Mr. Trump’s grievance with late-night television is not new. During his presidency, he regularly attacked hosts including Mr. Kimmel, Stephen Colbert and Trevor Noah, portraying them as partisan operatives rather than entertainers. What distinguishes the current moment, analysts say, is the context. The country is again entering a volatile election cycle, trust in institutions remains fragile, and debates over speech — particularly online — have grown sharper.
According to people familiar with Mr. Trump’s media strategy, the reaction to Mr. Kimmel was driven by a belief that ridicule is uniquely damaging. Unlike political criticism, comedy strips away the aura of authority. “Trump can fight politicians,” one former adviser said, speaking on the condition of anonymity. “What he hates is being laughed at.”

That sensitivity has consequences. Each time Mr. Trump elevates a critic by attacking them, the attention often multiplies. Mr. Kimmel’s monologues saw a spike in online views after the controversy, and clips circulated widely across social platforms.
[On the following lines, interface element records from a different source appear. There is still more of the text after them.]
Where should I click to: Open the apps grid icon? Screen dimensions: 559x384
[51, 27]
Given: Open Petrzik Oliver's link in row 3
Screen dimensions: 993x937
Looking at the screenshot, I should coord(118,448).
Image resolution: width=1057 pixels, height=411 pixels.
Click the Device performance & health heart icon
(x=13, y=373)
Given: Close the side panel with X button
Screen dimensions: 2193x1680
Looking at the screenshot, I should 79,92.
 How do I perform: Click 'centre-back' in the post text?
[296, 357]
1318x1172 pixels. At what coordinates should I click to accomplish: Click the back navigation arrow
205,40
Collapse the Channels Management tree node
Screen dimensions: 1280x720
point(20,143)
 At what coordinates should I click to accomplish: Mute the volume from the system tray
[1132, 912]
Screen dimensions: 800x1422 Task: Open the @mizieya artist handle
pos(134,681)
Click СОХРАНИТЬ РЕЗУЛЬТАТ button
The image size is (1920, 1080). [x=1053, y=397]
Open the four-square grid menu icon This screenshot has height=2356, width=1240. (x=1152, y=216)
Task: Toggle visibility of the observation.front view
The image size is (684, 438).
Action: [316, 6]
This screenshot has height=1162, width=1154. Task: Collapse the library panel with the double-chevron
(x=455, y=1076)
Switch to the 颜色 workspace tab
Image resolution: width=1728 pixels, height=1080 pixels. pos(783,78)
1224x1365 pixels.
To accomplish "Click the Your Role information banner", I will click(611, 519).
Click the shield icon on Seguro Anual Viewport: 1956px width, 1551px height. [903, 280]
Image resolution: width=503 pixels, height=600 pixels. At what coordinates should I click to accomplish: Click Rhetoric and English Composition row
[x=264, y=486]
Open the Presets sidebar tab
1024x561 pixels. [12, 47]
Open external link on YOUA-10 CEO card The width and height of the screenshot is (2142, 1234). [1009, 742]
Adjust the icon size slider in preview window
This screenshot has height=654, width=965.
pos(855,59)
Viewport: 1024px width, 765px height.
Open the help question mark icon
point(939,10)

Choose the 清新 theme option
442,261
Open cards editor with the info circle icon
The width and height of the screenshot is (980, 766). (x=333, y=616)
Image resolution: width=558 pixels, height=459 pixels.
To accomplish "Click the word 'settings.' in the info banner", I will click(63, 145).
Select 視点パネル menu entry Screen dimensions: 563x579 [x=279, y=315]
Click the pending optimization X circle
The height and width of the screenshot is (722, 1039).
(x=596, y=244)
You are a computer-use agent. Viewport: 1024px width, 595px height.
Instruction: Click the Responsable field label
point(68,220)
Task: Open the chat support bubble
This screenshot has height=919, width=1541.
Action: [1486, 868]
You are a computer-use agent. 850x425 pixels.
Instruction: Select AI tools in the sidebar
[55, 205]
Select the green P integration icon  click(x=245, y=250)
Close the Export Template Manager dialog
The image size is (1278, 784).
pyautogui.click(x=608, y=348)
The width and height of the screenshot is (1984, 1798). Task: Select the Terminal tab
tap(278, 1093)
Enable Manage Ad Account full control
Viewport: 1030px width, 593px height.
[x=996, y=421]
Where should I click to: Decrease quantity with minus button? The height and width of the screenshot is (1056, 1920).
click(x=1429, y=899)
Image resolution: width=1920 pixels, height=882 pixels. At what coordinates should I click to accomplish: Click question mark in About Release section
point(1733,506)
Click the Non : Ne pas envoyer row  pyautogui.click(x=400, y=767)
ABC made no indication that it would alter programming, and no regulatory action followed.
The attempt to frame the dispute as a free speech issue also drew scrutiny. Mr. Trump and his allies have argued that content moderation and fact-checking represent censorship, while critics point out the contradiction in calling for punishment of speech one dislikes. “Free speech doesn’t mean freedom from jokes,” Mr. Stewart said.
Behind the scenes, network executives and producers described the moment as familiar but still unsettling. While there was no direct threat to Mr. Kimmel’s show, the language — referencing licenses, advertisers and regulatory pressure — echoed tactics used by leaders in other countries to chill media criticism without overt bans.

The broader significance of the episode lies less in its immediate impact than in what it reveals about political culture. Mr. Trump’s relationship with television has always been transactional. A former reality-show star, he has long understood media as a stage on which dominance is asserted through visibility and control. Satire disrupts that logic by refusing to play along.
Mr. Stewart, in his segment, framed the conflict as emblematic of grievance politics: a governing style oriented around personal offense rather than institutional responsibility. “You can’t fire the audience,” he said. The line resonated because it captured the paradox at the heart of the controversy. Efforts to suppress mockery tend to amplify it.

In the end, Mr. Kimmel remains on the air, Mr. Trump remains aggrieved, and late-night television continues to do what it has long done: reflect power back to itself, distorted through humor. The episode underscored a lesson that has repeated itself across administrations and eras. Political authority can shape laws and policy, but it has far less control over laughter — and attempts to exert it often reveal more vulnerability than strength.